Pixel coordinate grounding data:
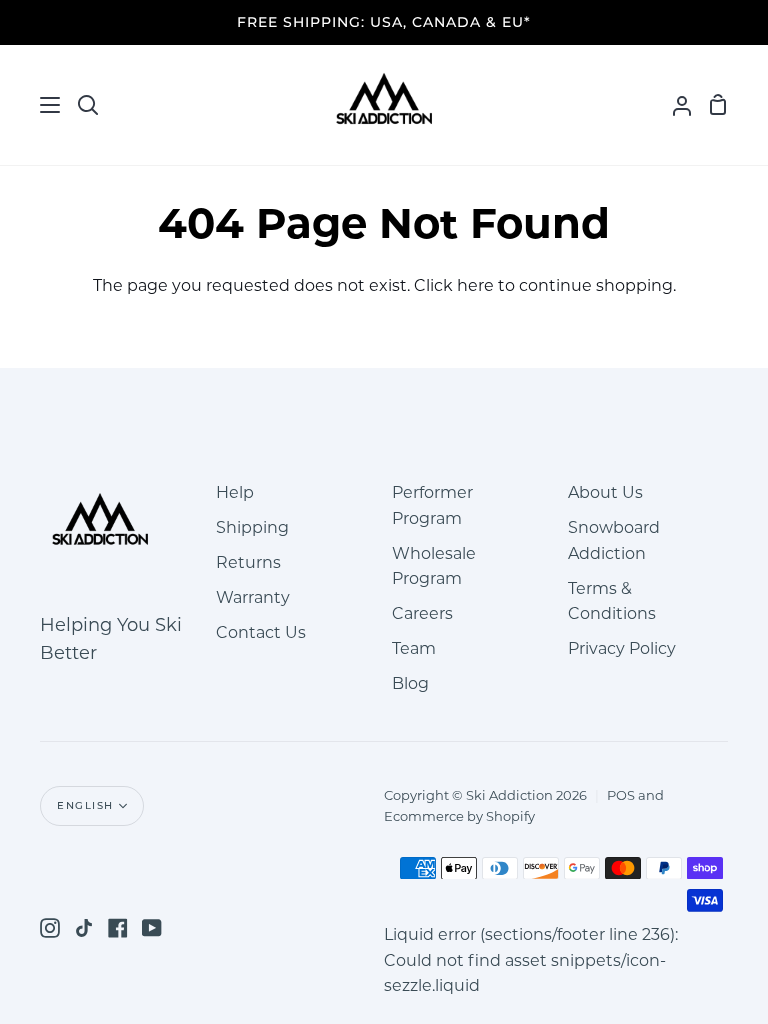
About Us (605, 492)
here (475, 285)
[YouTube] (152, 928)
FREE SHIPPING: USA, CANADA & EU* (384, 22)
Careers (422, 613)
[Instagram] (50, 928)
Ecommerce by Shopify (459, 816)
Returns (248, 562)
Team (414, 648)
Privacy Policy (622, 648)
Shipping (252, 527)
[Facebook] (118, 928)
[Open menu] (31, 105)
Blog (410, 683)
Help (235, 492)
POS (621, 795)
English (85, 805)
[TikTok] (84, 928)
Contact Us (261, 632)
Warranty (253, 597)
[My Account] (674, 105)
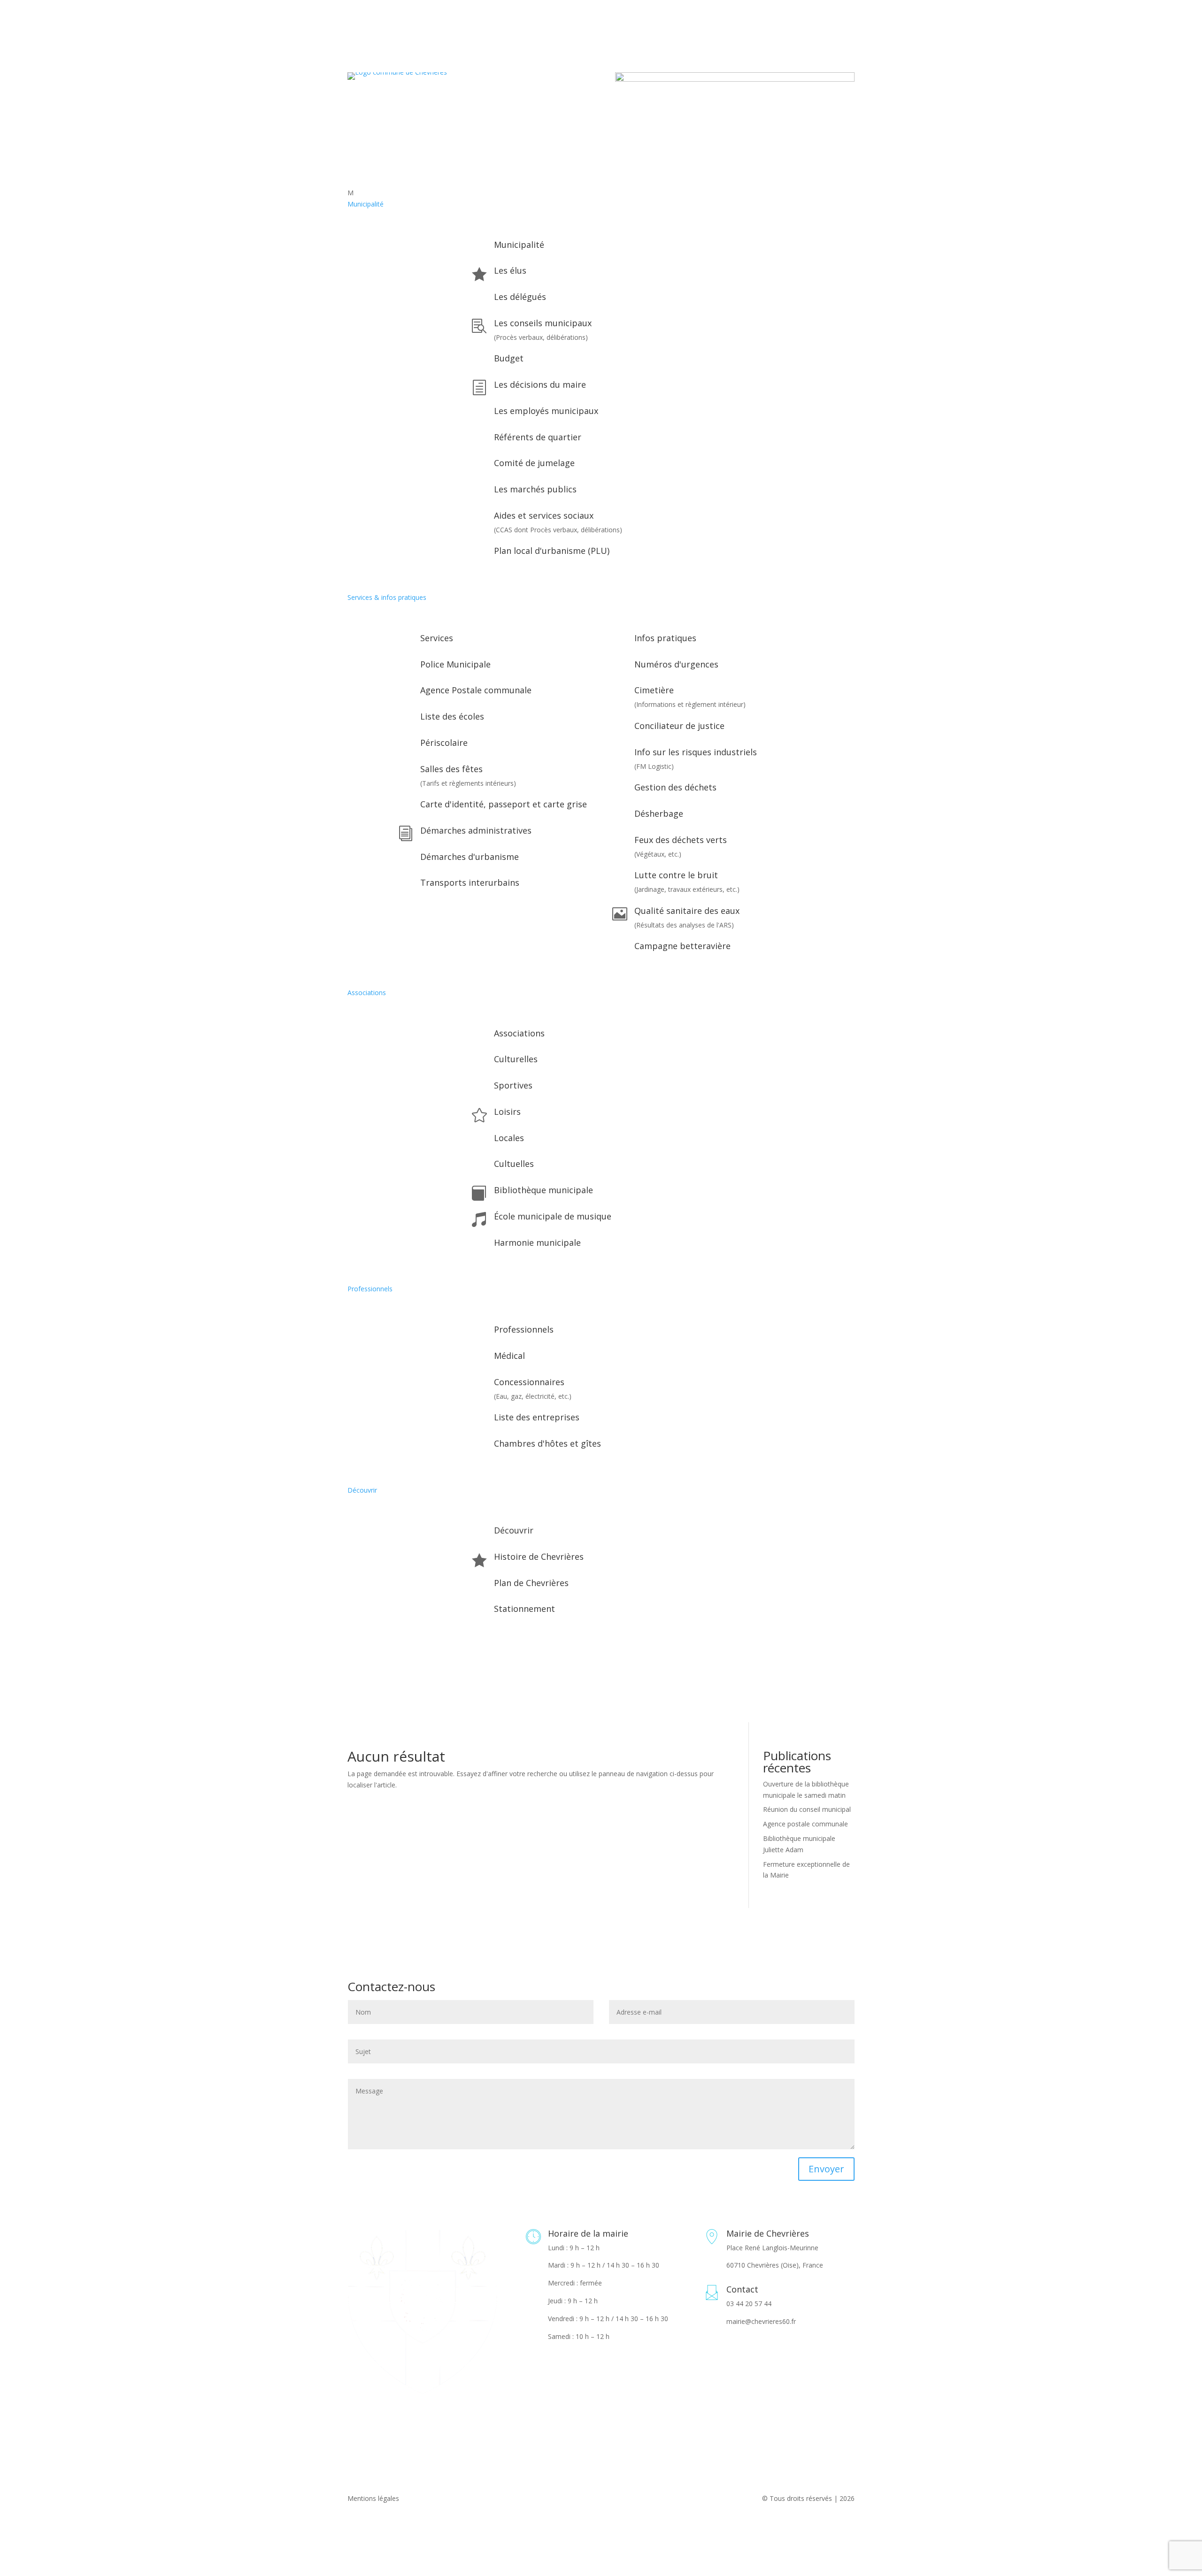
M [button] (350, 192)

◆ **TASK TO CARRY OUT**: A verbatim copy of the records above, without pictures, is required.

◆ **SOLVED PROBLEM**:
About Us (605, 492)
here (475, 285)
[YouTube] (152, 928)
FREE SHIPPING: USA, CANADA & EU* (384, 22)
Careers (422, 613)
[Instagram] (50, 928)
Ecommerce by Shopify (459, 816)
Returns (248, 562)
Team (414, 648)
Privacy Policy (622, 648)
Shipping (252, 527)
[Facebook] (118, 928)
[Open menu] (31, 105)
Blog (410, 683)
Help (235, 492)
POS (621, 795)
English (85, 805)
[TikTok] (84, 928)
Contact Us (261, 632)
Warranty (253, 597)
[My Account] (674, 105)
M [button] (350, 192)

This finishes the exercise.